Aim:
Retype the items in the part that opens with the line containing "The width and height of the screenshot is (1498, 812)." and closes with the line containing "Open the three-dot", keeping both of those lines.

━━━━━━━━

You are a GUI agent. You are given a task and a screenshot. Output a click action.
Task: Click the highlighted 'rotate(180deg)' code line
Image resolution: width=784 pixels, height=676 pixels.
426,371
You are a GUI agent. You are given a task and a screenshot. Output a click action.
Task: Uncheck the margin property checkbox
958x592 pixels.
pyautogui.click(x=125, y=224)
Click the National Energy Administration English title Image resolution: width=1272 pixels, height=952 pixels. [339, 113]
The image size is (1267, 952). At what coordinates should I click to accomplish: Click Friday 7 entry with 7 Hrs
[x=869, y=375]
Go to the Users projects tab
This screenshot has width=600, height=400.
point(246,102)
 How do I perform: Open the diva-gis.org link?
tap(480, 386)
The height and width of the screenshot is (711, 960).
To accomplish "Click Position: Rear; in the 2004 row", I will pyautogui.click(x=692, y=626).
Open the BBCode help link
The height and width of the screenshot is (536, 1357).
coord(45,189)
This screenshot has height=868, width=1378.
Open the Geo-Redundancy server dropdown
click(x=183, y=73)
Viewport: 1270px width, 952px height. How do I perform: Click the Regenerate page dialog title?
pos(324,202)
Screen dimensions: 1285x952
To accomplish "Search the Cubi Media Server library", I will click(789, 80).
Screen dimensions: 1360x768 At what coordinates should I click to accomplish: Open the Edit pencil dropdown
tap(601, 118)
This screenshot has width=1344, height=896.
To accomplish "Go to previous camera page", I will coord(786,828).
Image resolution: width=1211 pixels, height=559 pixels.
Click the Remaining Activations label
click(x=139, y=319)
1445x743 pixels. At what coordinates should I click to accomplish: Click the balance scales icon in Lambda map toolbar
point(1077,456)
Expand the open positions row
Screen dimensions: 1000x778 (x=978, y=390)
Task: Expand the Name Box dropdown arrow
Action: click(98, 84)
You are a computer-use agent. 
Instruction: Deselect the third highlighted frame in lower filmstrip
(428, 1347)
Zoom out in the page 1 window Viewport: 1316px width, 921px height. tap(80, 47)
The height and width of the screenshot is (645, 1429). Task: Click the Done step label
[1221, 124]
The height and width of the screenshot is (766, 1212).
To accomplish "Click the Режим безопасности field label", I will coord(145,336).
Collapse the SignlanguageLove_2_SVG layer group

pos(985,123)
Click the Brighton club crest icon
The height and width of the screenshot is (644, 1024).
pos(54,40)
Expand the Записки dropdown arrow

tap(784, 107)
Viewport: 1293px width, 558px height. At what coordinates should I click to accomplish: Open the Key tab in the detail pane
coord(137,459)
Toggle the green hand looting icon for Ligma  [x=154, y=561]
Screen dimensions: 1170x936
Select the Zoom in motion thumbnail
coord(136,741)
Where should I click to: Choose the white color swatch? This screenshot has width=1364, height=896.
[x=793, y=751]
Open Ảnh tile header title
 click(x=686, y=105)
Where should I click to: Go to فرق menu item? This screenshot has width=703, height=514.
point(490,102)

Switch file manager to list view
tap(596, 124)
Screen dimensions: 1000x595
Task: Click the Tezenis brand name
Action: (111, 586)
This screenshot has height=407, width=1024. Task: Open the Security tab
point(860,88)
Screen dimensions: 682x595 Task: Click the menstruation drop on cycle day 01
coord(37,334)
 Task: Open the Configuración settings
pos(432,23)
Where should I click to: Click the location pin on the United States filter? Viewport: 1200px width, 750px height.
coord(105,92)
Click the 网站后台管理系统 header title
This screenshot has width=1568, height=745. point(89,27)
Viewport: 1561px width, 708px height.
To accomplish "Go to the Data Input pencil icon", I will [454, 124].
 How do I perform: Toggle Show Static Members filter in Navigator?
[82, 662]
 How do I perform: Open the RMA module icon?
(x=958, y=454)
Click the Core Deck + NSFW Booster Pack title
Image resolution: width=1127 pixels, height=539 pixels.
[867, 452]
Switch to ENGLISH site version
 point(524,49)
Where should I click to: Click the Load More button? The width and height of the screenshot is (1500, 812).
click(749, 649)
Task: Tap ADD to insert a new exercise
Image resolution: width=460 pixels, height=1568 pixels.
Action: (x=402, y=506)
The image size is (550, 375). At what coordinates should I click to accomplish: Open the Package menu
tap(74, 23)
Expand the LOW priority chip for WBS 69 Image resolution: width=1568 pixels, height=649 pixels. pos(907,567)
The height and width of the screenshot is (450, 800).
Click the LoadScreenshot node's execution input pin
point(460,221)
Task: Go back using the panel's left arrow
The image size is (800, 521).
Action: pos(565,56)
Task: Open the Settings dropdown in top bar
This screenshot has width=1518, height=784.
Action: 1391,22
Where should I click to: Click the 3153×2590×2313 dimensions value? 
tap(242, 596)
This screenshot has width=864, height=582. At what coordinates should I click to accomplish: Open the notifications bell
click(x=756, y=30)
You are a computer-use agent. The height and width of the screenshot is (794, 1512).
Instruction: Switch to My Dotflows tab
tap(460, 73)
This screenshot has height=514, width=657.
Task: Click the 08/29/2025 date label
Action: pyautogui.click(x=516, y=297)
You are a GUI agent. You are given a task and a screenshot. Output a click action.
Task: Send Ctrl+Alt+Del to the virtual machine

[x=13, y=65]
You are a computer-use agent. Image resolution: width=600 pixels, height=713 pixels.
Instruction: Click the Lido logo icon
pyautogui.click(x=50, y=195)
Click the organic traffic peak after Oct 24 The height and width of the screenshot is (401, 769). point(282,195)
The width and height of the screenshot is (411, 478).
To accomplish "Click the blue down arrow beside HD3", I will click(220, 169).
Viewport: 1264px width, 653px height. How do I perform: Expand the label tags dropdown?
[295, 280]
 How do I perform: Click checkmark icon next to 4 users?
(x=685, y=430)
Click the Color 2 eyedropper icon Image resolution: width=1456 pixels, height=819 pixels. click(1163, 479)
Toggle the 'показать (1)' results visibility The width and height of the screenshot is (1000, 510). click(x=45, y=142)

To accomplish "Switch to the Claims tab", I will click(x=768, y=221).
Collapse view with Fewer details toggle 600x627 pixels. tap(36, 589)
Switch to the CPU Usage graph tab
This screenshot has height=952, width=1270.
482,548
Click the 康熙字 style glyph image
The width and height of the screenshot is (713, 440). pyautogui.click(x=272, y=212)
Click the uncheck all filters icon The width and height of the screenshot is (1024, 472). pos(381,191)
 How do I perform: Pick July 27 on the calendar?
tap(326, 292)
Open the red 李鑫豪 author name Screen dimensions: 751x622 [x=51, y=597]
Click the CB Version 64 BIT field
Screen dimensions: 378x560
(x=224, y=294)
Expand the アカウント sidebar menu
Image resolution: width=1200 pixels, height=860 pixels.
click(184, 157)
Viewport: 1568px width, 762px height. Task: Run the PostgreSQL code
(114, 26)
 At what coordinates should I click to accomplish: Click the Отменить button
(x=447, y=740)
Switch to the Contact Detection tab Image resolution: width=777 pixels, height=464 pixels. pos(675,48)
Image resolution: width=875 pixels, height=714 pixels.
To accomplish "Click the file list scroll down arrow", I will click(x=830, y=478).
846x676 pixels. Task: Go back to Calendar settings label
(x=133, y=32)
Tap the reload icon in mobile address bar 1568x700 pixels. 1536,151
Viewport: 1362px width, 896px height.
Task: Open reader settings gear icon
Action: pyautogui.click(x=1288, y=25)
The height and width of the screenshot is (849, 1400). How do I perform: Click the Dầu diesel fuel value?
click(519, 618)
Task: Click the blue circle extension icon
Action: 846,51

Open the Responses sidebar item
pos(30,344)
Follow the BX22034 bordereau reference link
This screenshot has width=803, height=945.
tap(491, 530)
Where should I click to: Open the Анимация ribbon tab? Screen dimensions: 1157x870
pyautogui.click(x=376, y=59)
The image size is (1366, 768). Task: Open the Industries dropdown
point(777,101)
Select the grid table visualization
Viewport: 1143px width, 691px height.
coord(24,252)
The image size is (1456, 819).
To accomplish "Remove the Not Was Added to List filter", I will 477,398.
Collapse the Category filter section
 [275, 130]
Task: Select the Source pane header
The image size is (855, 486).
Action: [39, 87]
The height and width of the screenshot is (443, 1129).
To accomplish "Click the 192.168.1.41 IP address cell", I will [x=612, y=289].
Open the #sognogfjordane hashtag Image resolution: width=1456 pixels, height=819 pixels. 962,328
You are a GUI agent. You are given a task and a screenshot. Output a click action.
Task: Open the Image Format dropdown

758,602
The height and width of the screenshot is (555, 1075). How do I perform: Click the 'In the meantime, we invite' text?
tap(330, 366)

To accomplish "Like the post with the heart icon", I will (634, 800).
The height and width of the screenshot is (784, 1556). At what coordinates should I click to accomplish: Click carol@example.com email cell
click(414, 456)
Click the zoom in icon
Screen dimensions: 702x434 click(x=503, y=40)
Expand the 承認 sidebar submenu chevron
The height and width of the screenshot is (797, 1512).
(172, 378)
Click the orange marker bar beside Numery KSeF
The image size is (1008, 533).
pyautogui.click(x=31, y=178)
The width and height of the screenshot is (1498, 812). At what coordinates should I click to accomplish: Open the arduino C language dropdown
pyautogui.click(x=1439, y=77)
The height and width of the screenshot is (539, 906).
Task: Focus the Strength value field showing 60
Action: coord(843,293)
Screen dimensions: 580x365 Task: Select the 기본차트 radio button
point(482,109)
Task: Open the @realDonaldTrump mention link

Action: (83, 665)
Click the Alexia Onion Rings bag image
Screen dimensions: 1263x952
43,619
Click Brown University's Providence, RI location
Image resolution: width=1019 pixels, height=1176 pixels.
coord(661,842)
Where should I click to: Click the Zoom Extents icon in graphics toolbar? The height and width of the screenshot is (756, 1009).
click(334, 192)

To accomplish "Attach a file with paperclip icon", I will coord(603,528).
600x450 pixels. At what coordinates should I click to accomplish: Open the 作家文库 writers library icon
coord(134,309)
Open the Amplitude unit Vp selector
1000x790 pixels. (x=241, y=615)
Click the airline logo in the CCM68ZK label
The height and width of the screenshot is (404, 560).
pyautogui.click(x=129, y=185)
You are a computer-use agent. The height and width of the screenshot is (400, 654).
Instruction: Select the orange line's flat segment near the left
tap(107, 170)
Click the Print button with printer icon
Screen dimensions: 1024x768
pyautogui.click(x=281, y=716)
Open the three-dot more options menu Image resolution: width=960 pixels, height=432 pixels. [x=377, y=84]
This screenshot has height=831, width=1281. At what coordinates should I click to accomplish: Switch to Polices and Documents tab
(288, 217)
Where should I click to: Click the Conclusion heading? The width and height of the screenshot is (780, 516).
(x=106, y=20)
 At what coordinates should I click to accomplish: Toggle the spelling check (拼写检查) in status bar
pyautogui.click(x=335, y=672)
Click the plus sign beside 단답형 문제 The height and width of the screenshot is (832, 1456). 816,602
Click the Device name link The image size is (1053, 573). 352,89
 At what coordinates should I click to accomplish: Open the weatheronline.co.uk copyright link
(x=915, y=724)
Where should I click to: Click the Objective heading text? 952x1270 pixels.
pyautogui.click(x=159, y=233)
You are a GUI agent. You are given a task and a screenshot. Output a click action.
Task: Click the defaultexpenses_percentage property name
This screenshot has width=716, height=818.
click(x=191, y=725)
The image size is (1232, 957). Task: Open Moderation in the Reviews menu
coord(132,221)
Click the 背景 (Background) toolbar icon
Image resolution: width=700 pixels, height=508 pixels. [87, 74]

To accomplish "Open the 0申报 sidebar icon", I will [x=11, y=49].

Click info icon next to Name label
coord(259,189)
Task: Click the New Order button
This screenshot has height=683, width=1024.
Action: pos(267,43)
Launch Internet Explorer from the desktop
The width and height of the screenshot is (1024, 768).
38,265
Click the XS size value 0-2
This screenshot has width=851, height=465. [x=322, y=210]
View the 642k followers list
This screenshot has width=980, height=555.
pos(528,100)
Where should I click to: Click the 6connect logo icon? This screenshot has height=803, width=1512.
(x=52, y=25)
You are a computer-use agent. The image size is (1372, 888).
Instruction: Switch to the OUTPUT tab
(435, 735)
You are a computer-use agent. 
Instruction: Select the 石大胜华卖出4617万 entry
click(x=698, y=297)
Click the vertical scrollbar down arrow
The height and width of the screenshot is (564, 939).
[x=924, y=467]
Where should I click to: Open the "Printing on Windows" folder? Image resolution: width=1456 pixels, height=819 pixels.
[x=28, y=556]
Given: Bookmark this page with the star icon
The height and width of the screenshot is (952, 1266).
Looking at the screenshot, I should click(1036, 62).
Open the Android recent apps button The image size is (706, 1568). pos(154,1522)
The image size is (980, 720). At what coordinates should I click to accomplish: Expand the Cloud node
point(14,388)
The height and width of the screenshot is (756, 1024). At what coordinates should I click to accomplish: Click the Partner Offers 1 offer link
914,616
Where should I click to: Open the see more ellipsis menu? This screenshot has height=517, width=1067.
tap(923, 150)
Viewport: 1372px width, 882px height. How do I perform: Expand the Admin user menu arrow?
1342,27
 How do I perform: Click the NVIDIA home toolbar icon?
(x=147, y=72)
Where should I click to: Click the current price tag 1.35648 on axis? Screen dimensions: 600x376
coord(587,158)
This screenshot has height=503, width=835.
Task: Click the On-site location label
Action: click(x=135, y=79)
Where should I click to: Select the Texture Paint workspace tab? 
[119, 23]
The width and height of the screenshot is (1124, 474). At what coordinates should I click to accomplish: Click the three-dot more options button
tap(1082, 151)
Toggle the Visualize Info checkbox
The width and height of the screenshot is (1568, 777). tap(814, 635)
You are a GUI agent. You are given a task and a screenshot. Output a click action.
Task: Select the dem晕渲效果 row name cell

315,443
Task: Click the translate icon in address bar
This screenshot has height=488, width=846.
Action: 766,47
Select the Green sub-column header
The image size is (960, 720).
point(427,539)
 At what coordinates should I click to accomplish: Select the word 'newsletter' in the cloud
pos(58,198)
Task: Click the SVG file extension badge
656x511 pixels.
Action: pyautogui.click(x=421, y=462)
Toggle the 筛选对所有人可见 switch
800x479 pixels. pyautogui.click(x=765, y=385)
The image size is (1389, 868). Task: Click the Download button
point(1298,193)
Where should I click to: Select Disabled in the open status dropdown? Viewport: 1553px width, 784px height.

━━━━━━━━

In response:
The width and height of the screenshot is (1498, 812). At what coordinates should I click to accomplish: Open the arduino C language dropdown
pyautogui.click(x=1439, y=77)
The height and width of the screenshot is (539, 906).
Task: Focus the Strength value field showing 60
Action: coord(843,293)
Screen dimensions: 580x365 Task: Select the 기본차트 radio button
point(482,109)
Task: Open the @realDonaldTrump mention link

Action: (83, 665)
Click the Alexia Onion Rings bag image
Screen dimensions: 1263x952
43,619
Click Brown University's Providence, RI location
Image resolution: width=1019 pixels, height=1176 pixels.
coord(661,842)
Where should I click to: Click the Zoom Extents icon in graphics toolbar? The height and width of the screenshot is (756, 1009).
click(334, 192)

To accomplish "Attach a file with paperclip icon", I will coord(603,528).
600x450 pixels. At what coordinates should I click to accomplish: Open the 作家文库 writers library icon
coord(134,309)
Open the Amplitude unit Vp selector
1000x790 pixels. (x=241, y=615)
Click the airline logo in the CCM68ZK label
The height and width of the screenshot is (404, 560).
pyautogui.click(x=129, y=185)
You are a computer-use agent. The height and width of the screenshot is (400, 654).
Instruction: Select the orange line's flat segment near the left
tap(107, 170)
Click the Print button with printer icon
Screen dimensions: 1024x768
pyautogui.click(x=281, y=716)
Open the three-dot more options menu Image resolution: width=960 pixels, height=432 pixels. [x=377, y=84]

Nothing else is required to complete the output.